Thomas Desi präsentiert passend zum Operettenwinter in brut seine gemeinsam mit Eric Salzman verfasste jüngste Publikation The New Music Theater.
Mit diesem Buch liefern die beiden Autoren einen soziologischen und künstlerischen Abriss des Genres Musiktheater jenseits von Oper und Musical und erörtern in vielfältiger Weise wie Musik im Theater funktioniert. Mit einer Fülle an Beispielen und Beschreibungen, nicht nur von Inszenierungen, sondern auch von Ideen, Konzepten und Trends im Musiktheater zeigen die Autoren das Potential eines lange verkannten Genres auf. Zahlreiche Illustrationen und Bilder zu Arbeiten zeitgenössischer Regisseure veranschaulichen die neuesten Entwicklungen und Thesen im Musiktheater und machen The New Music Theater zu einem unverzichtbaren Standardwerk des Genres.
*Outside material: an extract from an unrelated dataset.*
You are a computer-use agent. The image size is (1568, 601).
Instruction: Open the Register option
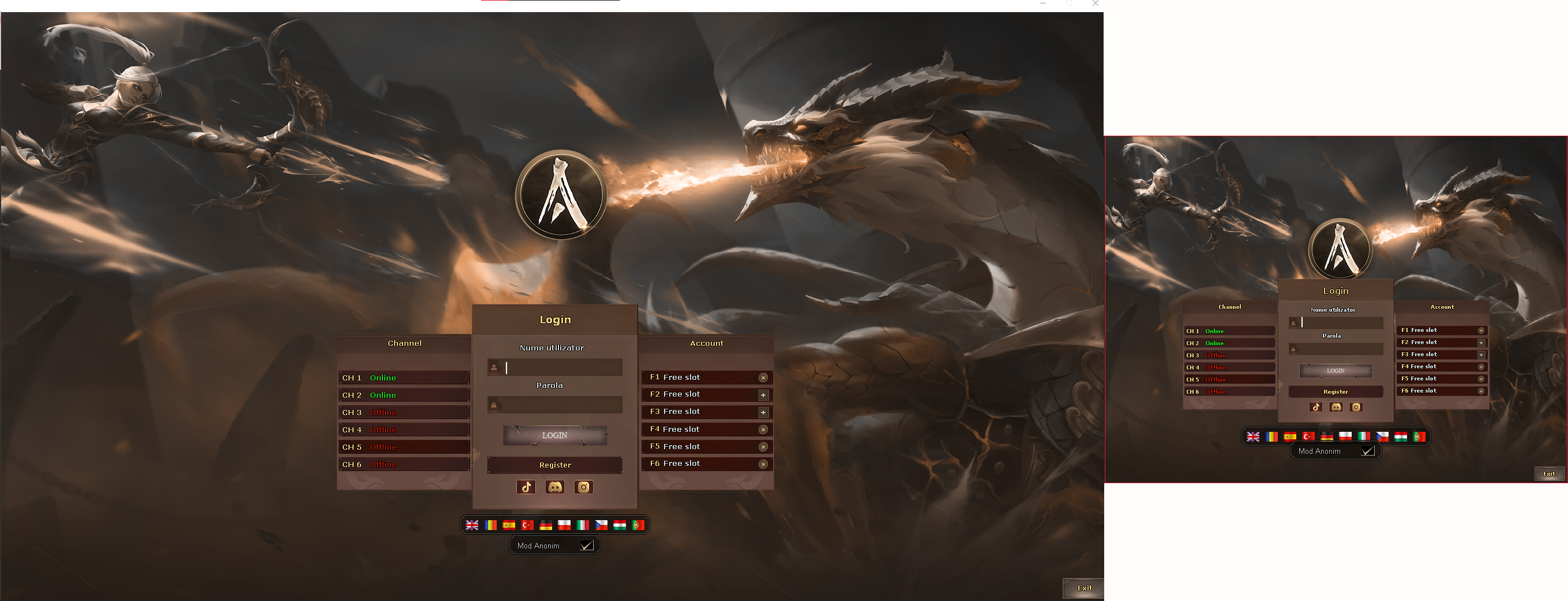click(554, 465)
"As an artist who has worked between the cracks of art forms since the 1960's, I applaud Salzman and Desi for providing a fresh and inclusive survey of the important and evolving field of new music theater- a form that continues to expand our perception of what is possible in art that lives and breathes."
20 uhr
brut im Künstlerhaus/Foyer
Eintritt frei
December 10, 2008
The Center for Contemporary Opera will present a Colloquium on The New Music Theater based on the publication by Oxford University Press of the book with the same title by Thomas Desi and Eric Salzman. This event will feature both authors plus a panel consisting of Rinde Eckert, Steven Osgood, Diane Wondisford and Grethe Holby (also possibly Meremith Monk).
8:00pm at The Cell, 338 W. 23rd St., New York.
December 7, 2008
Eric Salzman will be featured on "Through the Opera Glass" with host Mark Laiosa on WBAI-FM 99.5 in New York, from 6–9am. You can also listen online.
October 2008: Salzman's Latest Book The New Music Theater to be Released
Eric Salzman's new book, The New Music Theater: Seeing the Voice, Hearing the Body, co-authored with Thomas Dési, is slated for release on October 29, 2008 by Oxford University Press.
May 29–June 1, 2008: Staged Premiere of Salzman's Jukebox in the Tavern of Love at The Flea Theater
Jukebox in the Tavern of Love, a modern madrigal comedy by Valeria Vasilevski and Eric Salzman, had its staged premiere from May 29 to June 1, 2008, at The Flea, an off-off-Broadway theater on White Street in New York's Tribeca district. The work was paired with a 'real' 1605 madrigal comedy by Adriano Banchieri, "La Barca di Venetia per Padova" or "The Ferryboat from Venice to Padova". The double bill was performed by the Western Wind which commissioned "Jukebox" and both pieces were directed by Ms Vasilevski. An audio CD and a DVD of the work will be available this fall; details to be announced.
In the meanwhile, two of the numbers, The Dancer's Story ("Brush, chug, shuffle") and the Utility Worker's Song ("All that is left of me," after Rumi) have been recorded for Public Radio International for a 4th of July American music program by the Western Wind that also includes music by Meredith Monk and William Bolcom.